*** Data provided Section Begins ***

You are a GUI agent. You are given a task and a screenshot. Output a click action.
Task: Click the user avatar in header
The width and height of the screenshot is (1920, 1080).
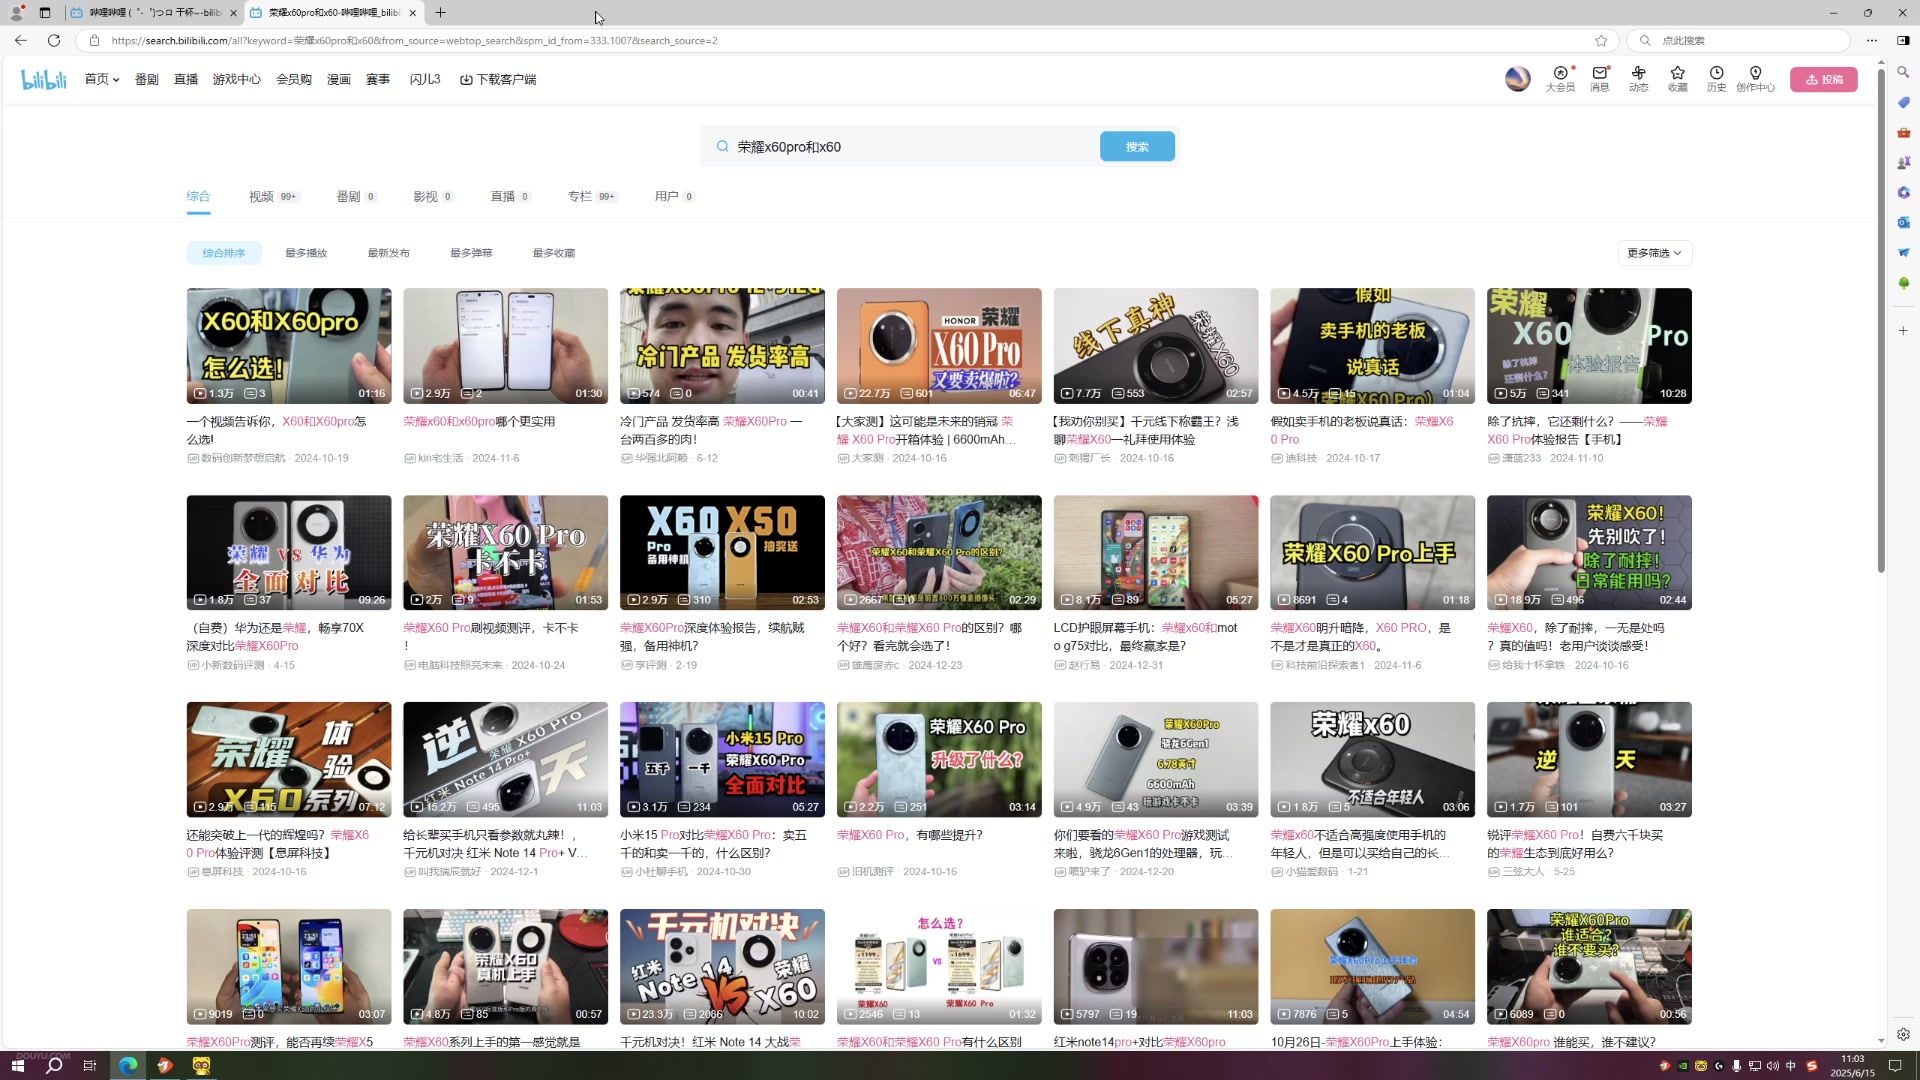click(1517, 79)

*** Data provided Section Ends ***
*** Data provided Section Begins ***

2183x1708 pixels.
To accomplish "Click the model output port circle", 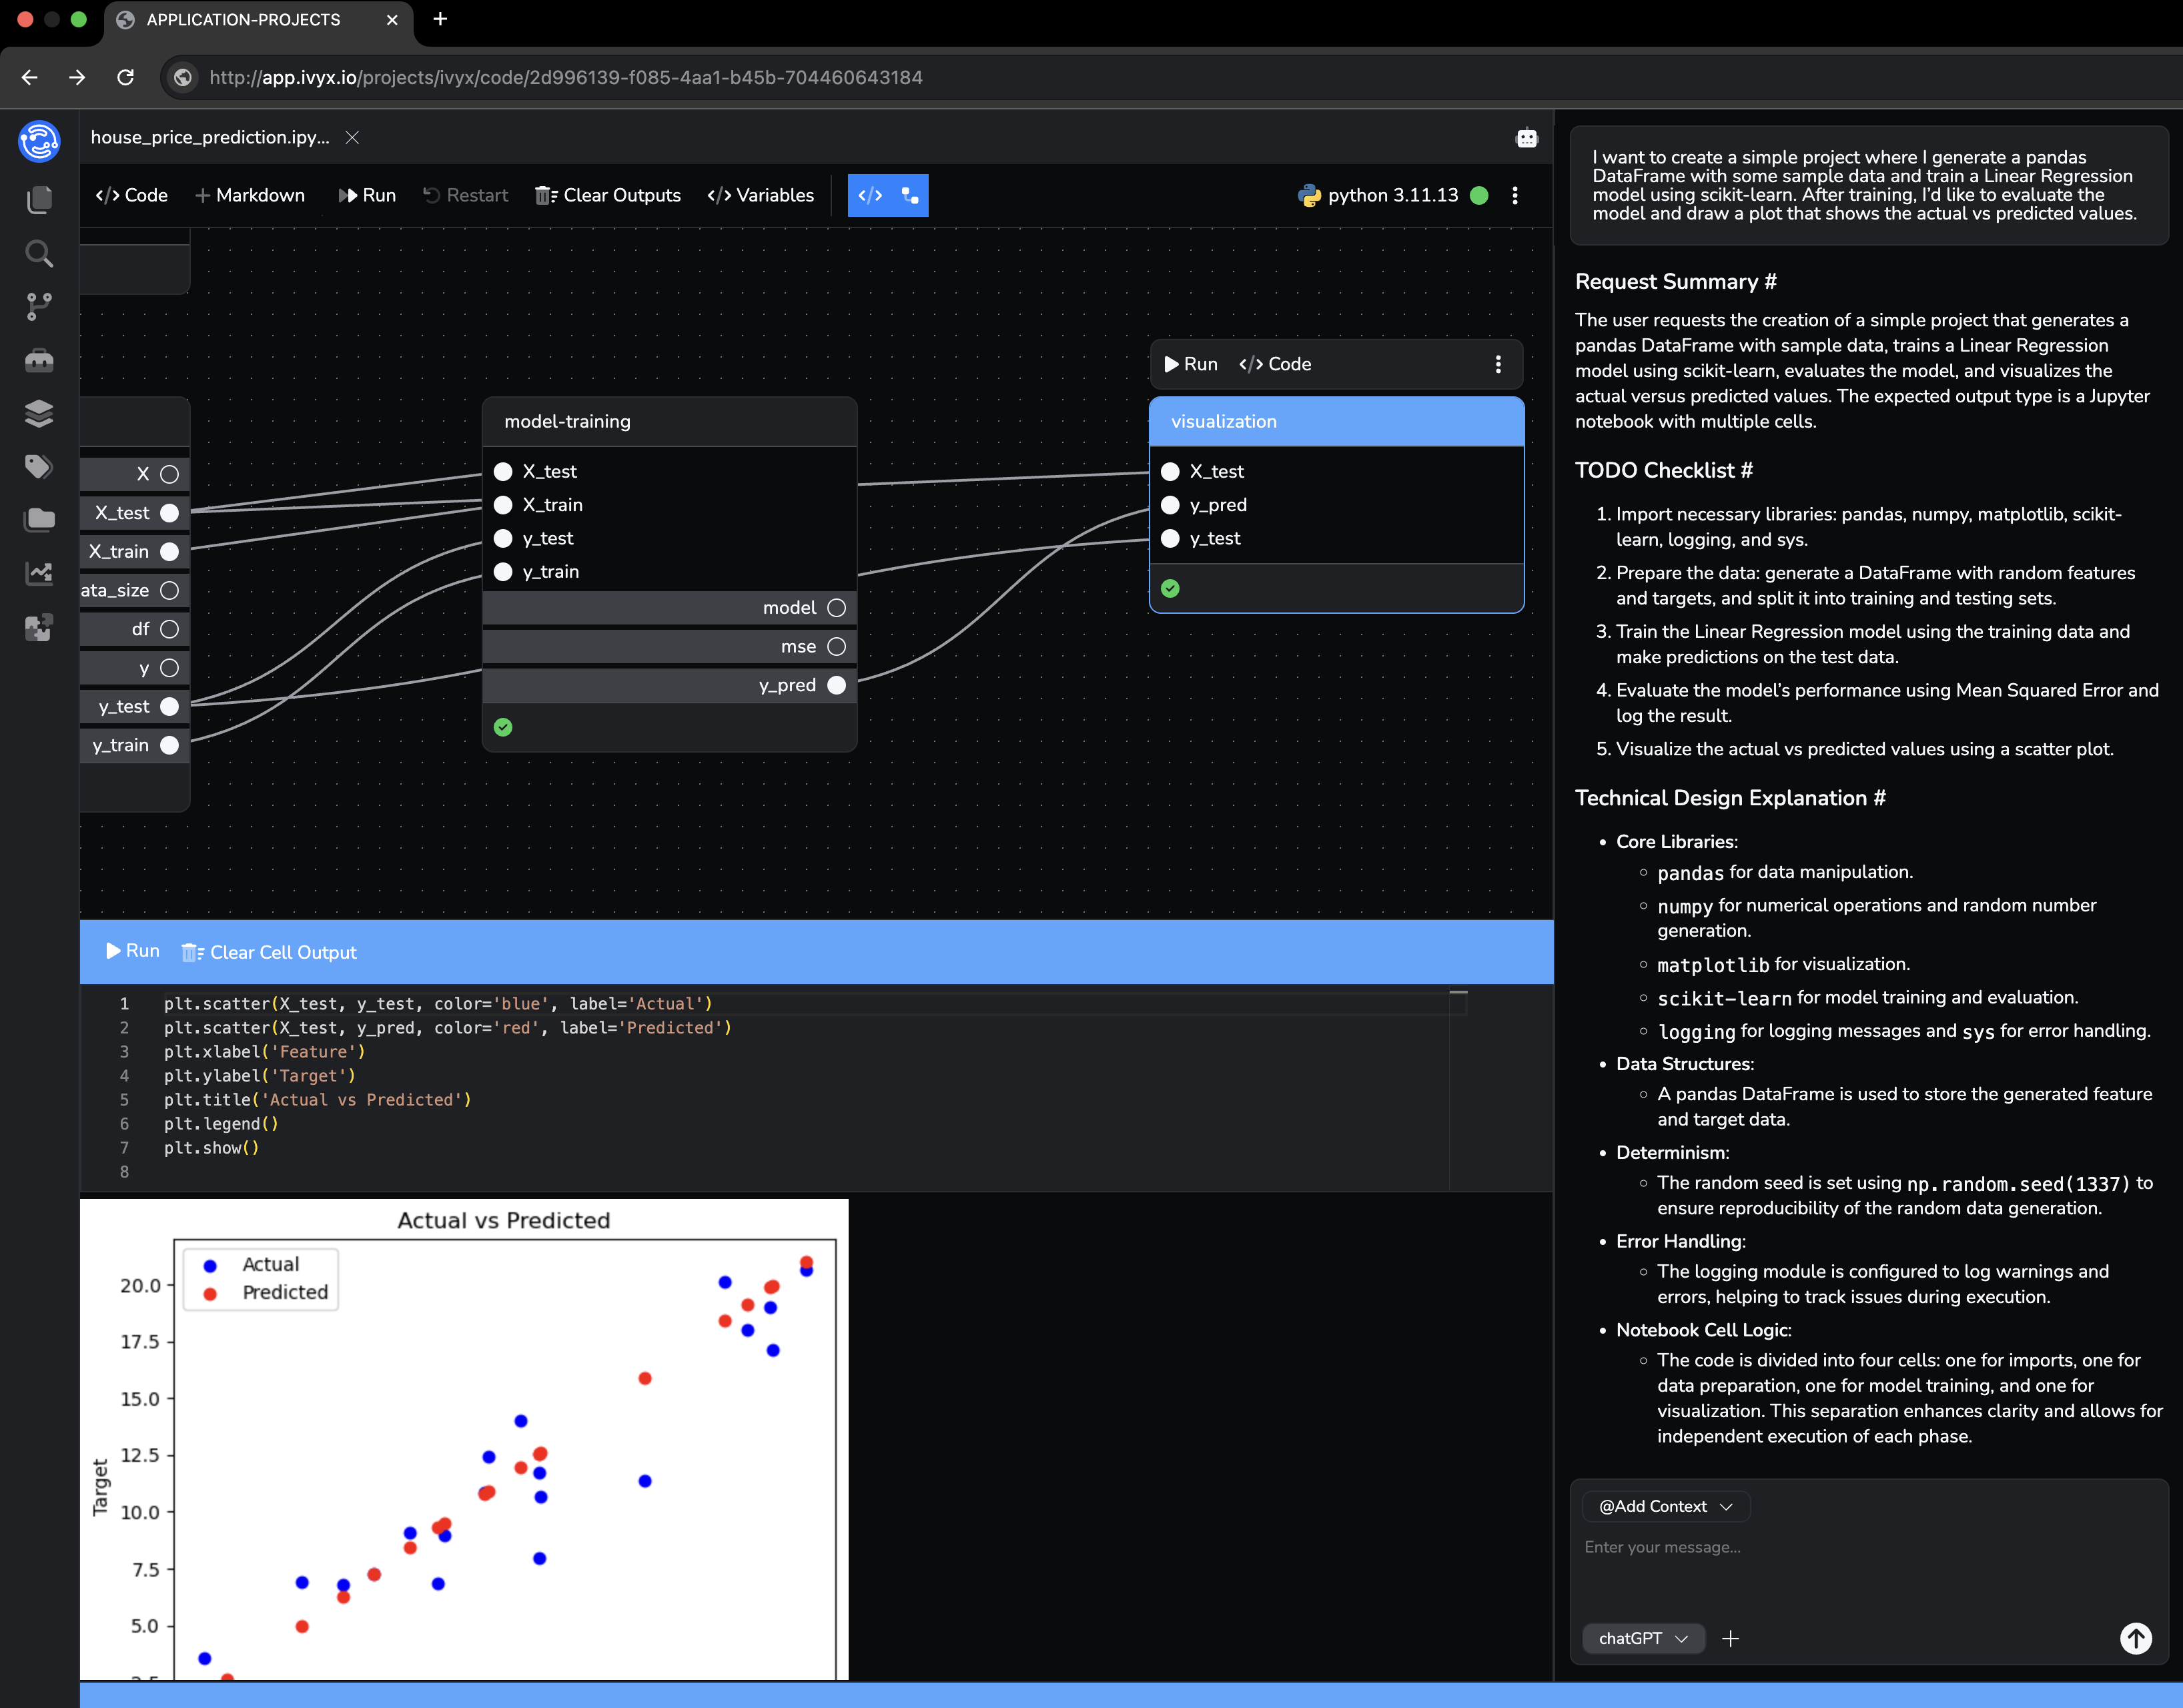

*** Data provided Section Ends ***
*** Data provided Section Begins ***

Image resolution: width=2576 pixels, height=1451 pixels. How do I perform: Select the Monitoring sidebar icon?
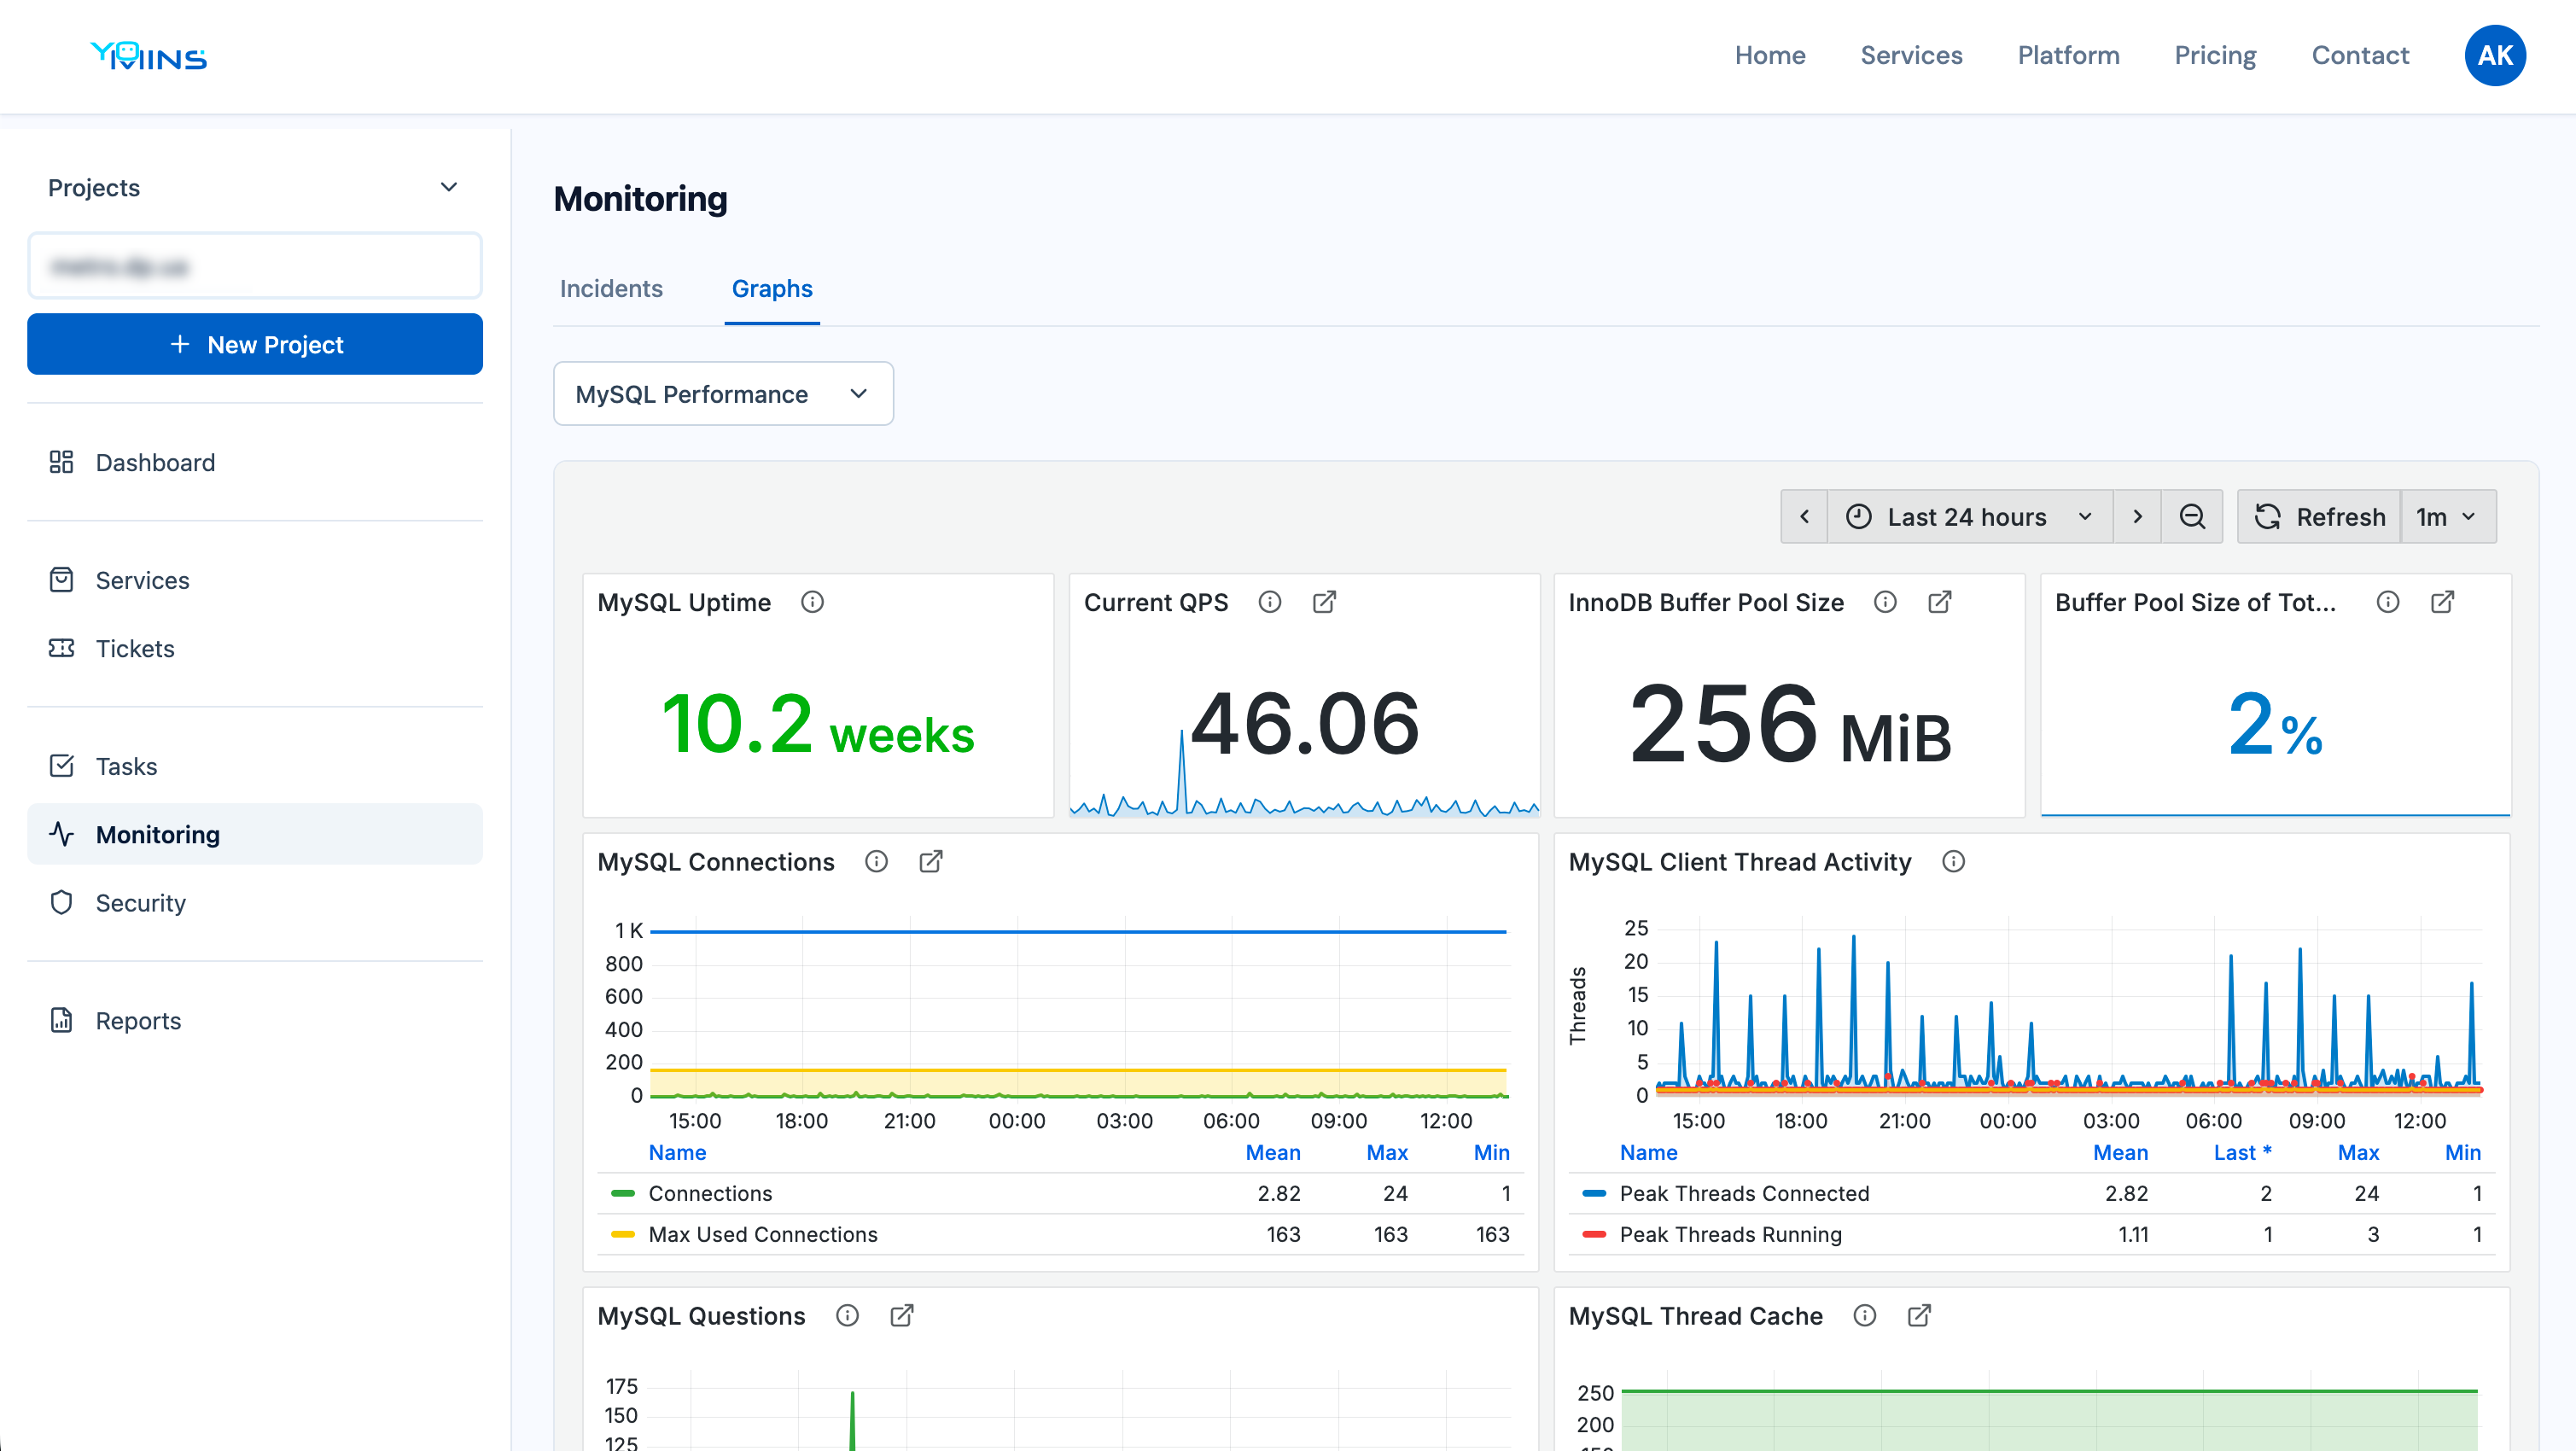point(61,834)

*** Data provided Section Ends ***

**Your instructions**
Going by the data above, the answer is exactly the lines from the one holding "2183x1708 pixels." to the one holding "the model output", both kept, with the pictures left out.

**Answer for the task**
2183x1708 pixels.
To accomplish "Click the model output port circle", 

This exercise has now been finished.